Maka, dengan asumsi tarif listrik sebesar Rp1.699,53 per kWh, hanya diperlukan sekitar Rp2.500 untuk sepeda motor listrik.
Sedangkan, motor BBM harus menghabiskan biaya sekitar Rp13 ribu untuk menempuh jarak yang sama.
”Dengan begitu menggunakan motor listrik lebih hemat biaya 80% dari pada menggunakan sepeda motor BBM. Tak hanya hemat di sisi operasional, motor listrik juga lebih hemat biaya perawatan dan pajaknya lebih murah,” ungkap Darmawan.
Begitu juga dalam kontribusi emisi karbon, kendaraan listrik jauh lebih ramah lingkungan.
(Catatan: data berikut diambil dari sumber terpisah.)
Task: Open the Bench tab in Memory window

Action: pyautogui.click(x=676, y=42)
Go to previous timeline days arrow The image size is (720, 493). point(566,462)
Secara ekuivalen, emisi karbon 1 liter BBM setara dengan 2,4 kilogram (kg) CO2e, sedangkan 1,5 kWh listrik emisinya hanya 1,5 kg CO2e.
“Dengan menggunakan kendaraan listrik maka kita sudah menjadi bagian dalam mengurangi emisi karbon secara signifikan,” kata Darmawan.
Darmawan mengimbuhkan, listrik yang disediakan untuk mengisi daya kendaraan juga akan semakin bersih, menyusul mulai dibangunnya pembangkit yang berbasis Energi Baru Terbarukan (EBT).
“Seiring dengan pembangkit PLN yang akan menuju ke EBT, maka ke depan kendaraan listrik emisinya akan nol,” kata Darmawan.